Не выдержало любящее сердце -
И перстень чудодейственный был порознь
Обещан всем троим. Так время шло.
Не за горами смерть. Отец, чем дальше,
Тем больше все смущается, скорбит:
Двух сыновей приходится обидеть.
Обманщиком явиться перед ними!
Как быть ему теперь? – И вот тайком
Он к мастеру шлет перстень с порученьем.
Какого бы труда, каких бы денег
Ни стоило, согласно образцу
Такие же еще два перстня сделать.
Работа удалась. Три перстня мастер
Заказчику принес – и сам заказчик
Свой перстень отличить не мог от новых.
Обрадованный старец призывает
К себе поочередно сыновей,
Благословляет их поочередно,
По перстню им дает – и умирает.
Ты слушаешь, султан?
Саладин (отворачивается от него в смущении):
Да, да! Но только
Кончай скорее сказку.
Натан:
Я пришел
Уже к концу. Что было дальше – ясно
Само собой. Едва лишь закрывает
Отец глаза, приходит каждый с перстнем
И каждый хочет быть владыкой рода.
Ни розыски, ни жалобы, ни тяжбы –
Ничто не помогает: доказать,
Где перстень настоящий, – невозможно.
(Молчит, выжидая ответа султана.)
Почти настолько же, как нам узнать,
Где вера настоящая.
Саладин:
И все?
И это мне должно служить ответом?
Натан:
Должно служить мне извиненьем только,
Что не берусь я различать те перстни,
Которые отец и заказал,
Чтоб различить нельзя их было вовсе.
(Перевод Татьяны Щепкиной-Куперник)
Эта мудрая притча – часть немецкой и европейской культуры.

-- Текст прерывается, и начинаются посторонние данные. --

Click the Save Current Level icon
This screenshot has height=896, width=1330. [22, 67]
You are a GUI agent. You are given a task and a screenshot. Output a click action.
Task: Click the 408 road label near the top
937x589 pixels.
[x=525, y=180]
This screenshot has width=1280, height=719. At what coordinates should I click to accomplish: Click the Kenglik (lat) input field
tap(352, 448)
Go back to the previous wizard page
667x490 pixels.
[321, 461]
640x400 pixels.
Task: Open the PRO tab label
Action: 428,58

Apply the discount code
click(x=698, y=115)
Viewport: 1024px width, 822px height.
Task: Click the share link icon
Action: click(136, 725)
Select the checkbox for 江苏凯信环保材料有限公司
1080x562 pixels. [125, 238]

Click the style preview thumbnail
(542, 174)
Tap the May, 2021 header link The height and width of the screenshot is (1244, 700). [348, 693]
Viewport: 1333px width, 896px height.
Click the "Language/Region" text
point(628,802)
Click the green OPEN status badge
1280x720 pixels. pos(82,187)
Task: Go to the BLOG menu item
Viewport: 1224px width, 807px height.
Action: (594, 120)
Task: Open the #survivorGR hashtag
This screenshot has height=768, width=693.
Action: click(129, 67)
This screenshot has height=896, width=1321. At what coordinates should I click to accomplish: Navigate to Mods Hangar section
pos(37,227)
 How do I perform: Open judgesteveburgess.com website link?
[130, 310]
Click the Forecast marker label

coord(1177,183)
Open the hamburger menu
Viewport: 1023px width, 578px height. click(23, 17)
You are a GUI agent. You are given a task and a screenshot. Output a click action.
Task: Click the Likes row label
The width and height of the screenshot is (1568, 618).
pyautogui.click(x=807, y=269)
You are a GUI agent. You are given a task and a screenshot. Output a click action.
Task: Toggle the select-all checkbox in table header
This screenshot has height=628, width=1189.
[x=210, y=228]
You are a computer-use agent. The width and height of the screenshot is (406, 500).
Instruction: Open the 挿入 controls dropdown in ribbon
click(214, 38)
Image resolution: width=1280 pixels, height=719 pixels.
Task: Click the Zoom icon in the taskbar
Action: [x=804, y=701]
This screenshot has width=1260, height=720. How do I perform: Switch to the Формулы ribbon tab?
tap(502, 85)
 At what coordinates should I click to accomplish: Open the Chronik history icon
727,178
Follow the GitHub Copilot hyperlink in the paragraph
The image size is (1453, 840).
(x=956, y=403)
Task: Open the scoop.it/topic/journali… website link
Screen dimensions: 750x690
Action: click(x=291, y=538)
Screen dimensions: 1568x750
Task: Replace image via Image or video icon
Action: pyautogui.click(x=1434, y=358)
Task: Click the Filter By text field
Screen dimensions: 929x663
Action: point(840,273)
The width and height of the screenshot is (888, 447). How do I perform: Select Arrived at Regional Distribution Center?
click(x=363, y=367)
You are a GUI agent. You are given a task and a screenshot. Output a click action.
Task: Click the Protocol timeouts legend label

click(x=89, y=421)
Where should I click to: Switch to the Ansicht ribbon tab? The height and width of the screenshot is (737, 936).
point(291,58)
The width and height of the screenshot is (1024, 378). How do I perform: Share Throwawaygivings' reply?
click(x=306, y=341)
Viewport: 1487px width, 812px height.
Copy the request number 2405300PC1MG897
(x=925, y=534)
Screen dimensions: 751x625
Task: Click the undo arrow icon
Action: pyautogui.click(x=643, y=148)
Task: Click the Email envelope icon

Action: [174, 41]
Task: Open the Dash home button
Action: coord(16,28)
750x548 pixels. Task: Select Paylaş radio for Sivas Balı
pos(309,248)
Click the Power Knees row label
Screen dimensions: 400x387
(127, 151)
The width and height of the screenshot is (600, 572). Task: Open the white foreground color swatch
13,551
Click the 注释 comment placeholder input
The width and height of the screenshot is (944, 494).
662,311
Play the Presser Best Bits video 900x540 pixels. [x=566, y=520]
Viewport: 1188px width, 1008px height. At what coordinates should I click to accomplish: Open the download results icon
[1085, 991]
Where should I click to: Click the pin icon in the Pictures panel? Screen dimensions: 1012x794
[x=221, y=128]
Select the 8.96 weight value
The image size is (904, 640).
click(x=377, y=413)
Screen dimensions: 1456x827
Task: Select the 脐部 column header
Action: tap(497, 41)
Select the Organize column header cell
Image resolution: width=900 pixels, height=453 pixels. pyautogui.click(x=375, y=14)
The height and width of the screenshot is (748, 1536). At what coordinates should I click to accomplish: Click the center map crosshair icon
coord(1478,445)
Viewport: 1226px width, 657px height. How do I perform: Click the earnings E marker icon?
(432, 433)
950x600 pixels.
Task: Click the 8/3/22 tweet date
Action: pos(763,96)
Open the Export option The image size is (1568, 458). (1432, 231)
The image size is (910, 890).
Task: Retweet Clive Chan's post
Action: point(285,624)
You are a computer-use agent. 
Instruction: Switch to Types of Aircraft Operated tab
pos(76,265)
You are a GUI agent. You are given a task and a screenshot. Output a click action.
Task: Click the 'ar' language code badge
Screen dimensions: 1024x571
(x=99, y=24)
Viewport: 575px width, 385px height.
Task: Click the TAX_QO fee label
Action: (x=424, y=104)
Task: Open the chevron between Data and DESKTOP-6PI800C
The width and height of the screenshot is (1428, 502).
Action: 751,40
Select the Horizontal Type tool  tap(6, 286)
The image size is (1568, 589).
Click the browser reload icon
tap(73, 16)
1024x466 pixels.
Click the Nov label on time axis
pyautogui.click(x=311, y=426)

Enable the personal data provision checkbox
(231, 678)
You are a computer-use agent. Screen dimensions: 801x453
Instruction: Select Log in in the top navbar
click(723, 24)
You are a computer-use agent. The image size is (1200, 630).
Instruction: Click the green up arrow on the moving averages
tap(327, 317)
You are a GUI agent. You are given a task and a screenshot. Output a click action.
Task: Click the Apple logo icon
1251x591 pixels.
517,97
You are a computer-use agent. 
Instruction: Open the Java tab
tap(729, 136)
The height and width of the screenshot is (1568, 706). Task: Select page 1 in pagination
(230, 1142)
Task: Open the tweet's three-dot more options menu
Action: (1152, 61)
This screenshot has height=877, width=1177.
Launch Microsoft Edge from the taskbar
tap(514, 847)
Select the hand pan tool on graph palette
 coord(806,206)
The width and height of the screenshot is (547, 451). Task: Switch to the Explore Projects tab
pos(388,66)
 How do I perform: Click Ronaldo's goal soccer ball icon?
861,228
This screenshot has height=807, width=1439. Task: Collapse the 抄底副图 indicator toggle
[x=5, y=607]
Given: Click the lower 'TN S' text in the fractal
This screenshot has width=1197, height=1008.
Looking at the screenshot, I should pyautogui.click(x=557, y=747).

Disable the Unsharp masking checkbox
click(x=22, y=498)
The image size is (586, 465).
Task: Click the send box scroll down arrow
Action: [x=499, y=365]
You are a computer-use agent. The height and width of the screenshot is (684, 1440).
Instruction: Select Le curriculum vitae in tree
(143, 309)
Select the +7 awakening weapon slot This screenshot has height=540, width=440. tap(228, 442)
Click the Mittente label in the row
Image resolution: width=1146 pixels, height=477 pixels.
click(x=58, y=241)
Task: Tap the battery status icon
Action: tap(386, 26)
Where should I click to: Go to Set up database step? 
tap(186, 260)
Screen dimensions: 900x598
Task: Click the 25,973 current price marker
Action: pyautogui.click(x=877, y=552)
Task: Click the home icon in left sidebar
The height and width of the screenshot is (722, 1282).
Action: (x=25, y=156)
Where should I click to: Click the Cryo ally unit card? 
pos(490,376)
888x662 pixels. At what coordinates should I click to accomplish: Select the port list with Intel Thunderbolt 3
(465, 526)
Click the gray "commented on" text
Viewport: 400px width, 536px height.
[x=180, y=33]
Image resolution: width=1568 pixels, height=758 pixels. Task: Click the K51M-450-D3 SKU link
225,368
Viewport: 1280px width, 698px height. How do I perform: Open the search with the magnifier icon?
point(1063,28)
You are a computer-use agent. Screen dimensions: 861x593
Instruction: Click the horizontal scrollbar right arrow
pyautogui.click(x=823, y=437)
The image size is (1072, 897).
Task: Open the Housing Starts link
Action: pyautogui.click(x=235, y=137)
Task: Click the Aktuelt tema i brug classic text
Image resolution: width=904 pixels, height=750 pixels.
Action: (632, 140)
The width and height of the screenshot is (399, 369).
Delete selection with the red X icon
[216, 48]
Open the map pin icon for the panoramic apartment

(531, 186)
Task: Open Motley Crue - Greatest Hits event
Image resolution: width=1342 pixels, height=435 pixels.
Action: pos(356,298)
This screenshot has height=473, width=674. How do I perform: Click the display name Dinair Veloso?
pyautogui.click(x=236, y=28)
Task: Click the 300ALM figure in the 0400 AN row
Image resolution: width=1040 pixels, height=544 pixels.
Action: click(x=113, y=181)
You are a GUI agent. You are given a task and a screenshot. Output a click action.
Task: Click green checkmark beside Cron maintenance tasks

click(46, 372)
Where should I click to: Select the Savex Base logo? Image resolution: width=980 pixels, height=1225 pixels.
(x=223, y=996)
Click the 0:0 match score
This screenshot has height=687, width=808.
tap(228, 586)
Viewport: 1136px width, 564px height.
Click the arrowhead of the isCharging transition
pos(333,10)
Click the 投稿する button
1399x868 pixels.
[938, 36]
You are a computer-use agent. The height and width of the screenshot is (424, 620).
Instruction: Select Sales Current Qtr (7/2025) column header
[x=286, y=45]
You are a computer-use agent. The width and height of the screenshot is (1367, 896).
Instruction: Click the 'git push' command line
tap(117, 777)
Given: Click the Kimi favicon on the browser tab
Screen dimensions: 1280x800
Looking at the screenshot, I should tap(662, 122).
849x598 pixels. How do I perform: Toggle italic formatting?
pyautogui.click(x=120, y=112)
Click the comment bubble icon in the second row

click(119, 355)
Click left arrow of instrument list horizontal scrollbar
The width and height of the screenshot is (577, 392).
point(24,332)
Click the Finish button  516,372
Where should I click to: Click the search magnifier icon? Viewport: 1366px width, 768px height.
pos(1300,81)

Нынешние православные фанатики, атакуя культуру, утверждают, что власть – от Бога. Они хотят при этой власти быть, ей служить и от нее кормиться. И власть идет навстречу их пожеланиям. Мне же гораздо ближе идея Лессинга, что от Создателя мы получили конфессиональное разнообразие.
И в заключение еще одна история, связанная с немецким театром. В Берлине на площади Бебеля напротив Гумбольдтовского университета на месте, где нацистски настроенные студенты 10 мая 1933 года под руководством Геббельса сжигали книги, есть оригинальный памятник израильского художника и скульптора Михи Ульмана. Люди, проходя по этой площади, видят под ногами через стекло комнату с пустыми белыми, предназначавшимися для книг, стеллажами.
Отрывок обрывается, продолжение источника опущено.